:: Exercise materials ::

※ ※ ※

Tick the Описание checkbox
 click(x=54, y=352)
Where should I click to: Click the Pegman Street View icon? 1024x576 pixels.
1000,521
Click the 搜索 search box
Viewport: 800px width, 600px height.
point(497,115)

※ ※ ※

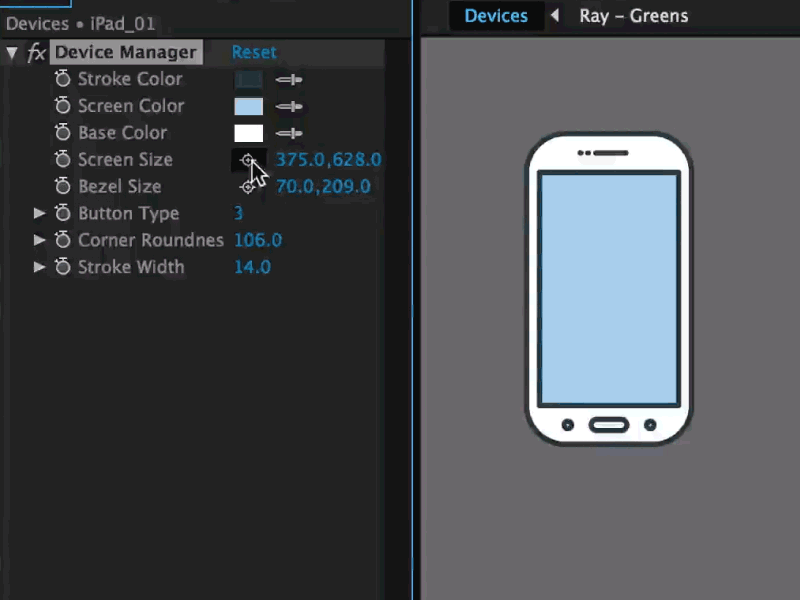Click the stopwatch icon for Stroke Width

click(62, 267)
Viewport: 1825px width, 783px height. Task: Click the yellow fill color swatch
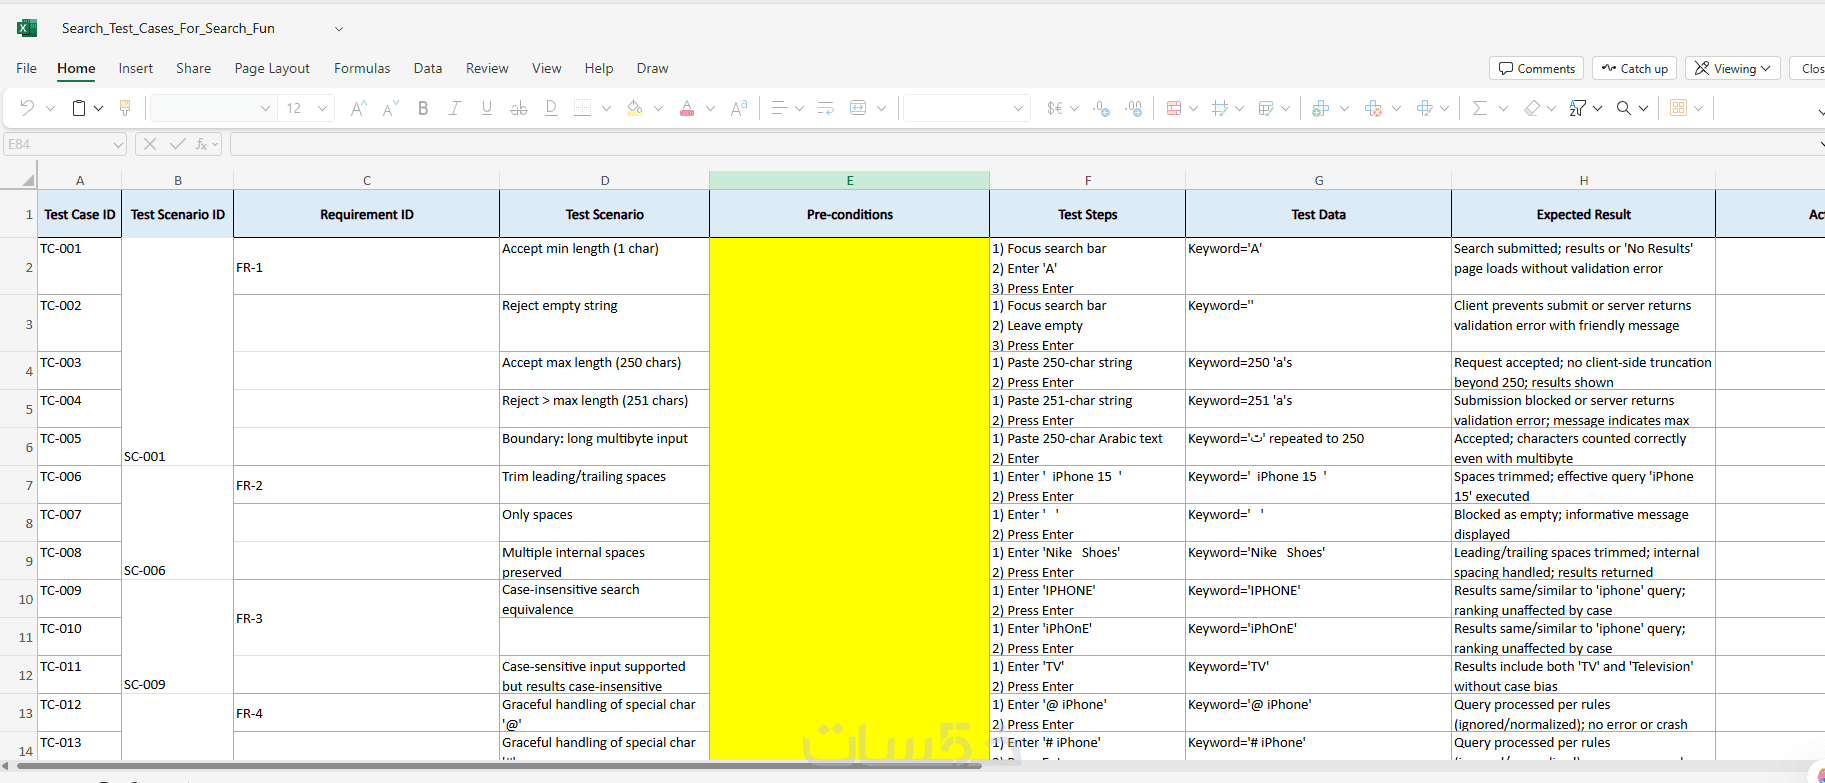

※ ※ ※

Format the data starting at the line containing "Tick the Описание checkbox" and ending at the line containing "point(497,115)", both included, as a JSON list of strings with one string per line. Leave out blank lines.

:: Right answer ::
[
  "Tick the Описание checkbox",
  " click(x=54, y=352)",
  "Where should I click to: Click the Pegman Street View icon? 1024x576 pixels.",
  "1000,521",
  "Click the 搜索 search box",
  "Viewport: 800px width, 600px height.",
  "point(497,115)"
]